Records provided →

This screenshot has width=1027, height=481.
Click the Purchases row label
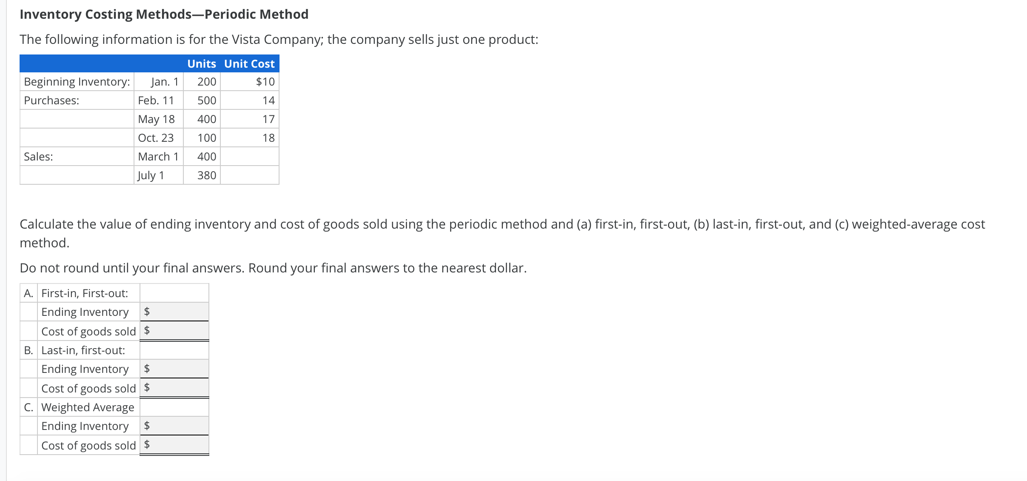click(x=51, y=100)
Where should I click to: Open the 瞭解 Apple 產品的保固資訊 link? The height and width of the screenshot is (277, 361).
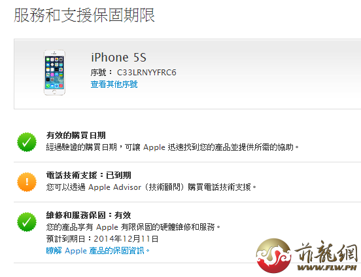[97, 251]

What you have to do → Leave the pictures out, and please copy only the lines from the one with "Click the Purchases row label" through the end of the listing.

Solved problem →
Click the Purchases row label
click(x=51, y=100)
Where should I click to: Open the 瞭解 Apple 產品的保固資訊 link? The height and width of the screenshot is (277, 361).
[97, 251]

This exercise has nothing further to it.